Os joelhos de Isolde bateram no linóleo. Ela procurou desajeitadamente pelo celular. Seus dedos tremiam com tanta violência que ela o derrubou duas vezes antes de conseguir desbloquear a tela.
Grayson.
Ela discou o número particular dele.
Chamou uma vez. Duas.
Chamada recusada.
Um segundo depois, uma mensagem de texto vibrou em sua palma.
Em reunião. Não perturbe. Pare de ligar.
Isolde encarou a tela. As letras brancas no fundo cinza se borraram.
A oito quilômetros dali, as taças de cristal na Gala de Caridade Lancaster tilintavam como sinos delicados.
Grayson Lancaster ajeitou sua gravata de seda, sua expressão era a máscara perfeita de uma afabilidade entediada. Ele estava parado perto da fonte de chocolate, observando Belle Escobar limpar uma mancha de fondant da bochecha de Kaiden, de seis anos.
"Você está mimando ele", disse Grayson, mas o canto de sua boca se ergueu. Não era exatamente um sorriso, mas foi o mais próximo de afeto que ele demonstrou a noite toda.
Belle riu, um som leve e ensaiado. "Alguém tem que mimar. Onde está a dona da casa? Pensei que Isolde traria a Effie hoje à noite."
O rosto de Grayson endureceu. O afeto evaporou. "Ela está fazendo drama. Effie teve febre ou algo assim. Isolde usa a saúde da menina como desculpa para evitar esses eventos. Ela sabe que eu odeio quando ela fica emburrada."
"Coitadinha", murmurou Belle, embora seus olhos estivessem vasculhando o salão em busca de fotógrafos. "Ela realmente lida mal com a pressão, não é?"
"Ela lida mal com tudo", resmungou Grayson, tomando um gole de seu champanhe.
De volta ao hospital, a enfermeira entregou a Isolde um saco plástico.
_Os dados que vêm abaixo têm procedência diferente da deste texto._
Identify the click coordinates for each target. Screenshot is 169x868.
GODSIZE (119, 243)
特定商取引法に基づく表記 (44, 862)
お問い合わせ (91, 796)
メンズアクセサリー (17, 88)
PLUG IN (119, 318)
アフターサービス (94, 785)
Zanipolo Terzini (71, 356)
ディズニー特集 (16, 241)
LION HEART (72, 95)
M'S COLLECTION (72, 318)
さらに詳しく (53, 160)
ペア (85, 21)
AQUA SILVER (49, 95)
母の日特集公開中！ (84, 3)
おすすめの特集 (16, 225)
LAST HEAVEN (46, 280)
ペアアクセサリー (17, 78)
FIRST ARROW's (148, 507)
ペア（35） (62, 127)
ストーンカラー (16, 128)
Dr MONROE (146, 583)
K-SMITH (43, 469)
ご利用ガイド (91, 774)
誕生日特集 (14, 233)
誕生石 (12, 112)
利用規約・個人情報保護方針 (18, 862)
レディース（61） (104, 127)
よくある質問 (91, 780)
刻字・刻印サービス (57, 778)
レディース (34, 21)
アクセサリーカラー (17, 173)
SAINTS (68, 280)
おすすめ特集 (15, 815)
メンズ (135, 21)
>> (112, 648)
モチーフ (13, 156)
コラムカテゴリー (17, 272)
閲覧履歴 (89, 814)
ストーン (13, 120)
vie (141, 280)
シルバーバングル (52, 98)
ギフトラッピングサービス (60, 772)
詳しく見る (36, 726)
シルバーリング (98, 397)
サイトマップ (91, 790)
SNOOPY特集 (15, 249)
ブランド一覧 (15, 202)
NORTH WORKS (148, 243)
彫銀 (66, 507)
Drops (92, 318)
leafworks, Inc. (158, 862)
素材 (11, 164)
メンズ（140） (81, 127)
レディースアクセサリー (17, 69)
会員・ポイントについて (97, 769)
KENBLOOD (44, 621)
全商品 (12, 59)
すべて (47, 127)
Ele continha um par de meias pequenas e rosas e uma presilha de cabelo em formato de borboleta.
"Sra. Lancaster", disse a enfermeira suavemente, a pena marcando linhas ao redor de seus olhos. "O... o seu marido vem? Para os preparativos do transporte?"
"Ele está ocupado", sussurrou Isolde.
Ela saiu para a noite de New York. Caía uma chuva torrencial. Ela não tinha um guarda-chuva. Não chamou um motorista. Apenas andou.
A água encharcou seu casaco de lã barato. A chuva fria se misturou com as lágrimas quentes que ela finalmente se permitiu derramar, mascarando-as.
Ela chegou à cobertura duas horas depois.
O apartamento estava escuro. Silencioso.
Sobre a lareira, havia uma foto emoldurada. O retrato de "Família". Grayson estava sentado em uma poltrona de couro, com Kaiden em seu colo. Belle estava de pé atrás deles, com a mão apoiada com familiaridade no encosto da poltrona. Isolde estava ao fundo, um pouco fora de foco, segurando uma Effie desfocada.
Ela se sentou no chão em frente à lareira fria, tremendo.
Já passava da meia-noite quando o elevador soou. Grayson entrou, trazendo o cheiro de chuva e do perfume característico de Belle - sândalo e rosas - para o ar parado.
Ele afrouxou a gravata, seus olhos se estreitando ao ver Isolde sentada no escuro, ensopada.
"Pelo amor de Deus, Isolde", ele disse bruscamente, jogando as chaves no aparador. "O que você está fazendo? Estragando o piso de madeira?"
Isolde não ergueu o olhar. Estava encarando as próprias mãos.
"Onde está a Effie?", ele perguntou, em um tom seco. "Presumo que esteja dormindo? Ou você a deixou com a babá para poder ficar aí sentada sentindo pena de si mesma?"
"Ela se foi", disse Isolde.
Grayson suspirou. Ele massageou as têmporas. "Foi dormir? Ótimo. Não tenho energia para o choro dela esta noite. Nem para o seu."
Ele passou por ela em direção ao quarto principal. Não viu o saco plástico no chão.
"Grayson", ela disse.
Ele parou na porta, sem se virar. "O quê?"
"Nada", ela sussurrou.
Ele bateu a porta com força.
Isolde estava sentada no escuro, ouvindo o silêncio de uma casa que não mais abrigava o bater do coração de sua filha.